D’autres à l’inverse n’envisagent pas cet échelon, alors qu’il n’est déjà pas évident de mobiliser au niveau national.
Cependant la richesse des échanges et de l’entraide que l’on peut recevoir « de celui d’à côté » est soulignée, comme source d’inspiration ou pour mutualiser les outils. Le lien avec le national peut lui aussi contribuer à cette circulation, cette optimisation et cette valorisation du travail des FD.
Concrètement, l’échelon régional pose la question de l’éloignement géographique et de découpages régionaux à taille inhumaine. A cela deux réponses : les FD sont invitées à travailler ensemble, selon leurs besoins, selon les modalités qui leur conviennent et selon leurs réalités de terrain, sans souci des découpages administratifs. Et le constat est fait que nous pouvons aussi apprendre à faire autrement, en nous emparant d’outils de communication comme la visioconférence ou les conférences téléphoniques. L’attention aux personnes « pas connectées » est un point de vigilance.
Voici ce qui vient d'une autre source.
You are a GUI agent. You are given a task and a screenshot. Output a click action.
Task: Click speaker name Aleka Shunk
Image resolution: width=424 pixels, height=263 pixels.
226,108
En guise de conclusion, un administrateur nous rappelle qu’il est « important que l’équipe nationale soit proche des FD pour faire mouvement […] Mais il ne faut pas trop attendre du national, la réalité c’est un mouvement fait des FD et de leur dynamisme propre. Les APF ne suffisent pas non plus, il faut des CA qui prennent leurs responsabilités. Le problème du CMR est celui de son renouvellement, dans sa base et dans ses instances. »
La réunion se clôt sur une invitation à garder le contact et sur des invitations des membres de l’EN à des prochains temps forts de fédérations ou de régions.